Além da liderança forte, CSI: NY investe mais no desenvolvimento pessoal de seus personagens. Relações interpessoais são exploradas ao longo das temporadas, tornando os membros da equipe mais humanizados. A relação entre Danny Messer e Lindsay Monroe, por exemplo, evolui gradualmente, apresentando desafios realistas que culminam em seu casamento. Essa abordagem torna a série mais envolvente para o público, que acompanha não apenas os casos criminais, mas também os dilemas pessoais dos investigadores.
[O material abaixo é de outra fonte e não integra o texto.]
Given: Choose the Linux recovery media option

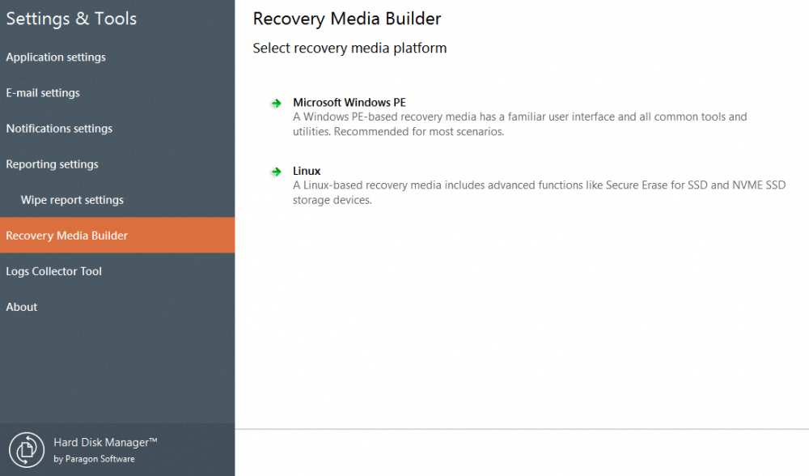Looking at the screenshot, I should point(307,171).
No que diz respeito à narrativa, CSI: NY tende a apresentar casos mais violentos e complexos, muitas vezes relacionados a gangues, terrorismo e assassinatos brutais. A série não hesita em inserir sequências de ação intensa, como no episódio Snow Day, em que o laboratório forense é invadido e a equipe precisa enfrentar criminosos armados. Essa abordagem contrasta com CSI: Las Vegas, que, embora também envolva crimes complexos, foca mais na análise científica e na resolução dos mistérios de forma meticulosa. A tecnologia forense é outro elemento bem explorado em CSI: NY. A série frequentemente utiliza recursos visuais avançados, como recriações digitais de cenas de crime e hologramas, proporcionando um impacto visual impressionante e tornando as investigações ainda mais dinâmicas. Embora CSI: Las Vegas também faça uso de tecnologia, sua abordagem é mais voltada para áreas específicas da ciência forense, como entomologia e química.
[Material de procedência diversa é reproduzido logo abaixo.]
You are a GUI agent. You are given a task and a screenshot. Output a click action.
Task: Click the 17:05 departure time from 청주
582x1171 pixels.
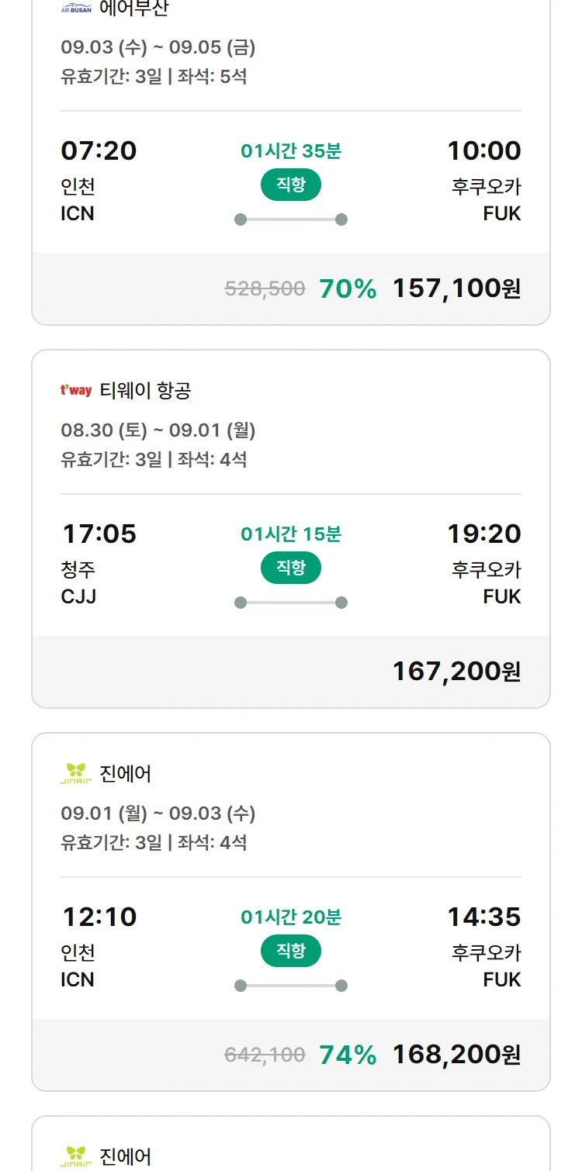(99, 534)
Diante dessas diferenças, CSI: NY se destaca dentro da franquia por sua atmosfera mais intensa e emocionalmente envolvente. A combinação de um protagonista forte, personagens bem desenvolvidos, tramas dinâmicas e um uso inovador da tecnologia forense faz com que a série tenha uma identidade própria, diferenciando-se da original CSI: Las Vegas. Para os fãs de dramas policiais que buscam uma abordagem mais sombria e urbana, CSI: NY se apresenta como uma excelente escolha dentro do universo CSI.
Primeira vez assistindo CSI:NY. Já acompanhava o Miami e o Las Vegas, mas não esse...
A primeira vista, não gostei da filmagem escura, mas isso é uma questão de preferência mesmo, eu gosto das imagens mais claras (como o do Miami). No entanto isso não interferiu na minha avaliação da temporada.
Eu gostei bastante de conhecer o CSI:NY. A temporada teve muitos casos legais, curti principalmente os episódios 10, 19 e 20, que falam sobre a sonâmbula, a mulher nos lençóis e o estudante morto por causa de drogas, respectivamente.
Terminei a temporada com gostinho de quero mais. Amei a Stella e o Mac. Gostei bastante do Flac e da Aiden também. O único personagem que peguei certo ranço foi o Danny, mas, pelo que deu a entender, ele será trabalhado nas próximas temporadas, então vou esperar para ver no que vai dar (quem sabe ele não fica menos idiota).
Em resumo, eu amei a temporada!!!
O melhor CSI.
Li muitos comentários antes de iniciar esta temporada. Várias pessoas dizendo que a versão NY não teve sucesso, mas gente, são nove temporadas, se fosse um fracasso não teria chegado onde chegou. Então... menos, rs.
A temporada é ótima. Eu comecei a assisti-la, inicialmente, por amor à New York e já fiquei imaginando as cenas na cidade. Eu achei que haveria um entrosamento maior entre os personagens e suas histórias particulares, mas o foco desta temporada é realmente mais no profissional, focado nos diversos crimes.
Até mesmo a edição das imagens mostra um tom mais sombrio, ouvi dizer que isso muda nas temporadas seguintes, ainda não sei.
Os casos são bons e criativos, cada episódio te deixa intrigado a pensar: "Quem é o assassino da vez?".
Mais um CSI bom, não é o melhor mas vê-se!!